Search code examples
python-3.xcsvaggregate

What's the easiest way to aggregate my CSV data in Python 3.9?


I'm using Python 3.9. I'm trying to parse this CSV file that has 3 columns of data

55,Fake ISD,SUCCESS
56,Other ISD,None
57,Third ISD,WARNING
58,Fourth ISD,FAILURE
59,Main ISD,SUCCESS
60,Secondary ISD,SUCCESS

I was wondering if there is some out-of-the-box library that would parse the CSV to aggregate the data based on results of the third column. That is, I woudl want a report taht lists

SUCCESS - 3 entries - Fake ISD, Main ISD, Secondary ISD
WARNING - 1 entry - Third ISD
FAILURE - 1 entry - Fourth ISD
None - 1 entry - Other ISD

How would I aggregate these in Python 3.9?


Solution

  • You can try pandas:

    import pandas as pd
    
    df = pd.read_csv("your_file.csv", header=None)

**DATA EXTRACT**.
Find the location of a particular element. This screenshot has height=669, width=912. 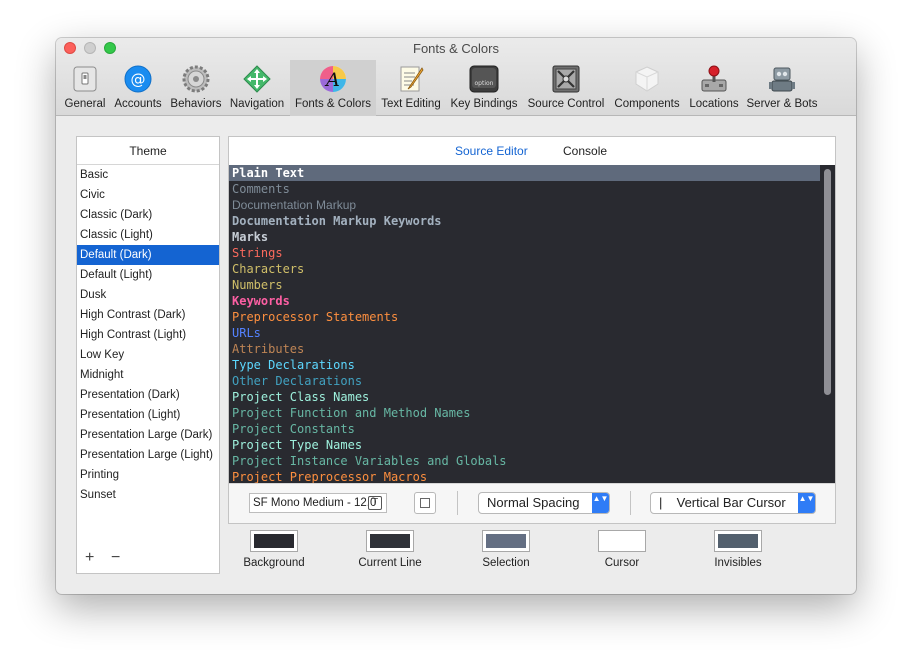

**WORK ITEM**.
Please reproduce the forum thread on aggregating CSV data in Python 3.9, word for word and in full.

**ANSWER BELOW**.
Search code examples
python-3.xcsvaggregate

What's the easiest way to aggregate my CSV data in Python 3.9?


I'm using Python 3.9. I'm trying to parse this CSV file that has 3 columns of data

55,Fake ISD,SUCCESS
56,Other ISD,None
57,Third ISD,WARNING
58,Fourth ISD,FAILURE
59,Main ISD,SUCCESS
60,Secondary ISD,SUCCESS

I was wondering if there is some out-of-the-box library that would parse the CSV to aggregate the data based on results of the third column. That is, I woudl want a report taht lists

SUCCESS - 3 entries - Fake ISD, Main ISD, Secondary ISD
WARNING - 1 entry - Third ISD
FAILURE - 1 entry - Fourth ISD
None - 1 entry - Other ISD

How would I aggregate these in Python 3.9?


Solution

  • You can try pandas:

    import pandas as pd
    
    df = pd.read_csv("your_file.csv", header=None)